- _TO DO_
Print the following entries without any change.

- _Dataset entries_

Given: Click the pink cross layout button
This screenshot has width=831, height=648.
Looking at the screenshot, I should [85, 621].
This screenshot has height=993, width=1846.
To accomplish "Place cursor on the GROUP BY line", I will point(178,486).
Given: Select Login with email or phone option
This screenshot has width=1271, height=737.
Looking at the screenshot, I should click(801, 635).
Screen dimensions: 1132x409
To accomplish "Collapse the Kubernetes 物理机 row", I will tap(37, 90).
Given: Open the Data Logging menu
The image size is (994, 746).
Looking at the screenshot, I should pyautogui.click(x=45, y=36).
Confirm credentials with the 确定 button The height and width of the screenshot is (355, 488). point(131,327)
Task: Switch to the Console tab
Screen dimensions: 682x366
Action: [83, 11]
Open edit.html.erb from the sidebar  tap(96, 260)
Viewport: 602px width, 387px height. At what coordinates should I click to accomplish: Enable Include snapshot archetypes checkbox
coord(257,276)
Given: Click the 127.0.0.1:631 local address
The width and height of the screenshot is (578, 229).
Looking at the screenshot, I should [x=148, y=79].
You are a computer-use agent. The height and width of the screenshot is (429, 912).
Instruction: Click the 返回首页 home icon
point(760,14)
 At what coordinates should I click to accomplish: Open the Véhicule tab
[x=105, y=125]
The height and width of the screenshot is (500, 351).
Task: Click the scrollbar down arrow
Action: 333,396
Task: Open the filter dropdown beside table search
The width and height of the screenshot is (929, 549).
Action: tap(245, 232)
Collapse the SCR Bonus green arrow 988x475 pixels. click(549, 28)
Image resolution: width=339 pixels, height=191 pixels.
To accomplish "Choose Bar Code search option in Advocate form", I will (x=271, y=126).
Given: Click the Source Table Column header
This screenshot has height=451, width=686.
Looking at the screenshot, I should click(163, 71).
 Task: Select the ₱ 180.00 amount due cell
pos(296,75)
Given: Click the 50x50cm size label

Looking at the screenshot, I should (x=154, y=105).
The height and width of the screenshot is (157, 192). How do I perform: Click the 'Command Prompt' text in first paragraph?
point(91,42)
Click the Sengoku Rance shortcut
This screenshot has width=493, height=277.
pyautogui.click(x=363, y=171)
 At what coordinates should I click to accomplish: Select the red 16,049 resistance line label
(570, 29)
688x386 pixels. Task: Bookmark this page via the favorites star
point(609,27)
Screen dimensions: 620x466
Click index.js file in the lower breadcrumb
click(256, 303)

- _SOLUTION_
Given: Click the pink cross layout button
This screenshot has width=831, height=648.
Looking at the screenshot, I should [85, 621].
This screenshot has height=993, width=1846.
To accomplish "Place cursor on the GROUP BY line", I will point(178,486).
Given: Select Login with email or phone option
This screenshot has width=1271, height=737.
Looking at the screenshot, I should click(801, 635).
Screen dimensions: 1132x409
To accomplish "Collapse the Kubernetes 物理机 row", I will tap(37, 90).
Given: Open the Data Logging menu
The image size is (994, 746).
Looking at the screenshot, I should pyautogui.click(x=45, y=36).
Confirm credentials with the 确定 button The height and width of the screenshot is (355, 488). point(131,327)
Task: Switch to the Console tab
Screen dimensions: 682x366
Action: [83, 11]
Open edit.html.erb from the sidebar  tap(96, 260)
Viewport: 602px width, 387px height. At what coordinates should I click to accomplish: Enable Include snapshot archetypes checkbox
coord(257,276)
Given: Click the 127.0.0.1:631 local address
The width and height of the screenshot is (578, 229).
Looking at the screenshot, I should [x=148, y=79].
You are a computer-use agent. The height and width of the screenshot is (429, 912).
Instruction: Click the 返回首页 home icon
point(760,14)
 At what coordinates should I click to accomplish: Open the Véhicule tab
[x=105, y=125]
The height and width of the screenshot is (500, 351).
Task: Click the scrollbar down arrow
Action: 333,396
Task: Open the filter dropdown beside table search
The width and height of the screenshot is (929, 549).
Action: tap(245, 232)
Collapse the SCR Bonus green arrow 988x475 pixels. click(549, 28)
Image resolution: width=339 pixels, height=191 pixels.
To accomplish "Choose Bar Code search option in Advocate form", I will (x=271, y=126).
Given: Click the Source Table Column header
This screenshot has height=451, width=686.
Looking at the screenshot, I should click(163, 71).
 Task: Select the ₱ 180.00 amount due cell
pos(296,75)
Given: Click the 50x50cm size label

Looking at the screenshot, I should (x=154, y=105).
The height and width of the screenshot is (157, 192). How do I perform: Click the 'Command Prompt' text in first paragraph?
point(91,42)
Click the Sengoku Rance shortcut
This screenshot has width=493, height=277.
pyautogui.click(x=363, y=171)
 At what coordinates should I click to accomplish: Select the red 16,049 resistance line label
(570, 29)
688x386 pixels. Task: Bookmark this page via the favorites star
point(609,27)
Screen dimensions: 620x466
Click index.js file in the lower breadcrumb
click(256, 303)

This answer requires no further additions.